Strategy

Asian Banking Giant Adds To Pacts With Western Firms; Signs MoU With SocGen

Tom Burroughes Group Editor 13 January 2015

Asian Banking Giant Adds To Pacts With Western Firms; Signs MoU With SocGen

The Asian banking giant has added to its roster of partnerships with Western firms through a pact with France's Societe Generale. The agreement embraces areas including wealth management.

Industrial and Commercial Bank of China, the world’s largest bank by assets, has added to its roster of partnerships with Western firms through a memorandum of understanding with France’s Societe Generale. The MoU embraces areas including wealth management.

“Societe Generale and the Industrial and Commercial Bank of China Limited today (Monday) announced the signing of a Memorandum of Understanding in Beijing on a range of potential areas of mutual cooperation, within which both banks will leverage their international and domestic assets to further strengthen and deepen their cooperation,” the banks said in a statement.

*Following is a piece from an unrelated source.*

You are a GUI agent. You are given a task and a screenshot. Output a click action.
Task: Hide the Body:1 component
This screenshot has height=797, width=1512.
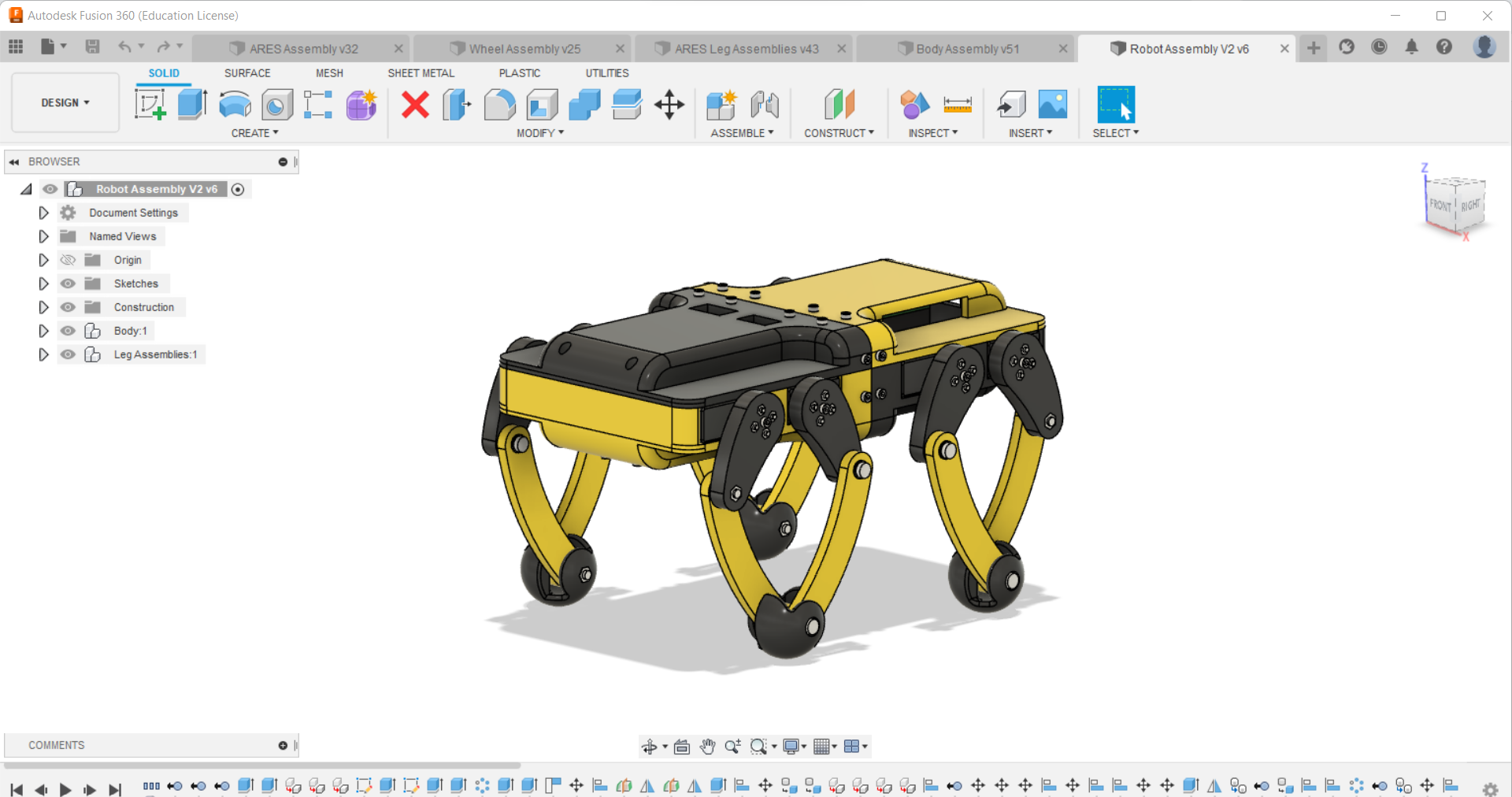68,331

Under the agreement, the banks will “fully collaborate” on cross cash management and international payments, corporate lending and syndicated loans, investment banking (mergers and acquisitions, equity capital markets, debt capital markets and other advisory and capital-raising activities), wealth and asset management, custodian services, and the distribution of products, in particular wealth and asset management products, they said.

Last October, ICBC and Standard Life, the UK life insurance and investment house, signed an agreement to work together to identify opportunities for the benefit of both businesses in China, Hong Kong and the UK. In August last year, Manulife (International), part of the Manulife Financial group of companies, formed a strategic bancassurance alliance in Macau with ICBC. The alliance enabled Manulife to distribute its insurance and retirement portfolios to ICBC customers.

Such an MoU suggests that while Societe Generale no longer has a private banking presence in Asia after selling its Singapore-headquartered Asian private bank last March to DBS, it continues to promote wealth management offerings.

In the statement yesterday, ICBC and Societe Generale said “both banks are committed to expand collaboration and further exchange within a wide range of initiatives that draw on each other’s strengths to generate new opportunities in the markets of France and China, as well as more generally Europe, Americas and Asia-Pacific”.

Such a MoU also signals how Chinese banks are keen to capitalise on the growing stature of the renminbi as a global reserve currency.